Марий вернулся к кметам и спрыгнул со Стрыги.

– Мор-то ваш откуда прилетает? И велика ли стая?

– Ты… – начал было русоволосый крепыш, но тут наконец подал голос его товарищ:

– А ты с чего взял, что у нас тут летает что-то?

– Весь ваш тын исклеван и исцарапан так, что вот-вот – и станет решето напоминать. Есть метки семидневной давности, есть совсем свежие. Уходить вы не хотите – добро бросить жалко небось. Надеетесь справиться своими силами. Меня развернуть пытались – значит, дело семейное, не со стороны беда пришла, а сор из избы выносить не желаете.

Марий достал из тайного крепления на ремне значок и неспешно прицепил к воротнику. Обвел черный круг пальцем, и, следуя за его движением, тот загорелся по краю призрачным бездымным пламенем. Бородач спал с лица и побледнел так сильно, что веснушки стали казаться брызгами грязи на белой коже. Зато его товарищ вдруг расслабил плечи, и на его лице мелькнуло облегчение. Он подошел к земельному и положил руку ему на плечо, чуть сжав пальцами домотканую рубаху.

– Видишь, Толкун, услыхали боги наши молитвы. Вовремя пана дейваса привели. Проходите, пан. Правы вы, как есть правы. Две седмицы навьи нас донимают. Уж подумывали баб и детей по родне отправить, вот только что делать дальше, так и не решили. Уж и огнем пробовали, и стрелами – ничего не помогает. Да вы проходите, пан. Меня Кунцом звать, а вы кем будете?

– Мир, – назвался Марий именем, под которым путешествовал, если не хотел быть узнанным.

– Заходите, заходите, пан Мир! – суетился вокруг него Кунец.

Толкун шел следом молча. Только веснушки все так же темнели на его лице.

Жена кудрявого Кунца мигом собрала сытное угощение: щи, краюху хлеба, пироги с капустой и травяной взвар.

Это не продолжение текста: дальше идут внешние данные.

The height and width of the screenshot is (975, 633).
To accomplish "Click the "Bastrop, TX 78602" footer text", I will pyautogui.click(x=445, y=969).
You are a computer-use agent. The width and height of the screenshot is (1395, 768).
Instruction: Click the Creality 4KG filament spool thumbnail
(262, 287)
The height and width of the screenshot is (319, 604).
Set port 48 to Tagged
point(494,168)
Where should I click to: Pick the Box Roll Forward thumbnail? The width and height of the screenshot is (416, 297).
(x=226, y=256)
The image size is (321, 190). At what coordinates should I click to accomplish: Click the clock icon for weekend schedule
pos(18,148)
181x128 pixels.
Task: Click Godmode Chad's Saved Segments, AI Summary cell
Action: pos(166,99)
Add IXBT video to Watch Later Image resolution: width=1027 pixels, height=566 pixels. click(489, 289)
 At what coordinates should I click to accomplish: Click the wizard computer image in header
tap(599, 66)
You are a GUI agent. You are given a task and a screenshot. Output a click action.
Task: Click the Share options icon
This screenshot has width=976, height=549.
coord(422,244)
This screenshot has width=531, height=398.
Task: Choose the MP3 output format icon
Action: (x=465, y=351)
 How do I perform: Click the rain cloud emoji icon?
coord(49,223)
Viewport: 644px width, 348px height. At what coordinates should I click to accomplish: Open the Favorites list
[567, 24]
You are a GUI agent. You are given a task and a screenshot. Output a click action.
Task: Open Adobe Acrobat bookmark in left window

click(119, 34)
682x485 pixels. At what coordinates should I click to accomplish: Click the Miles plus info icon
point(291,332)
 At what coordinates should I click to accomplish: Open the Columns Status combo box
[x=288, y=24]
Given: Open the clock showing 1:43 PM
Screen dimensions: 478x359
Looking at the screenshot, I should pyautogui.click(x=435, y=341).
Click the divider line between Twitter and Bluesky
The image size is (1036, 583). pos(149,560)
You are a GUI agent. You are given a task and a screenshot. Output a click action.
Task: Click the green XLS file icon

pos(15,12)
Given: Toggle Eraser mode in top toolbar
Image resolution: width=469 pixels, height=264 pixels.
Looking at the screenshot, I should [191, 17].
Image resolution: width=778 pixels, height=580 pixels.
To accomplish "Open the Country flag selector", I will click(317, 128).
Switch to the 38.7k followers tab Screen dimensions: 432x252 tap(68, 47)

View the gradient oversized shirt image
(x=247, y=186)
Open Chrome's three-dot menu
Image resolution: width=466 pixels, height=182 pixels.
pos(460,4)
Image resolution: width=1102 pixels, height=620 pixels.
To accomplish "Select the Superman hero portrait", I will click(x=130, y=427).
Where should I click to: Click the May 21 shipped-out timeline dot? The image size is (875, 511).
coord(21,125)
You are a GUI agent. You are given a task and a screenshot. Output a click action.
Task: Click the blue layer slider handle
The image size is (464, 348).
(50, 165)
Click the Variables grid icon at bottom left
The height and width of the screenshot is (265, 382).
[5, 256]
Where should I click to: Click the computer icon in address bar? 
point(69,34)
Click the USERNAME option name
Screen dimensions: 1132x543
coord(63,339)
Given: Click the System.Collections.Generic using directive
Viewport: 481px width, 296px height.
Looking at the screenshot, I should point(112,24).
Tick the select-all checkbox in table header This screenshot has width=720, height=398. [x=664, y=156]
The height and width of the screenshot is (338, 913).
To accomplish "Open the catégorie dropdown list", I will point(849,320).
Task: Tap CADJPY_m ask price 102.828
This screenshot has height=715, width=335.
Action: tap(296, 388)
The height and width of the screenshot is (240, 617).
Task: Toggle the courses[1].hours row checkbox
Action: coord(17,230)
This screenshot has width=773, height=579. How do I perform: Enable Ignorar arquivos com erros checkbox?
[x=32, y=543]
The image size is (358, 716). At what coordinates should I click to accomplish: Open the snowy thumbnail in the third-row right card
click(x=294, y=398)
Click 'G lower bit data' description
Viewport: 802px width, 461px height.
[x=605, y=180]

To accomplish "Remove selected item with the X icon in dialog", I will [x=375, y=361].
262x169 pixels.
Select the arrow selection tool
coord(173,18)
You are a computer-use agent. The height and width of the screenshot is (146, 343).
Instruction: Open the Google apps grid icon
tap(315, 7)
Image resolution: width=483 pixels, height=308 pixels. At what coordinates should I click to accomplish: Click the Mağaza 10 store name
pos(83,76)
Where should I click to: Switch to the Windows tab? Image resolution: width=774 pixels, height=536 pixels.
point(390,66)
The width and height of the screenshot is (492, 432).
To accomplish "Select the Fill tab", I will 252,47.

Марий ел аккуратно, но быстро, по старой, еще в Школе Дейва обретенной привычке. Попробовал взвар, с трудом сдержал гримасу – меда хозяйка добавила от души, явно надеясь угодить дорогому гостю, – и отставил чашку в сторону.

В избу набилась чуть не половина волости, с благоговением наблюдающая, как вкушает пищу простых селян огненный колдун. Другой бы на месте Мария давно уже поперхнулся, но он лишь невозмутимо подчищал тарелку, одновременно выслушивая рассказ о напасти, обрушившейся на волость ни с того ни с сего.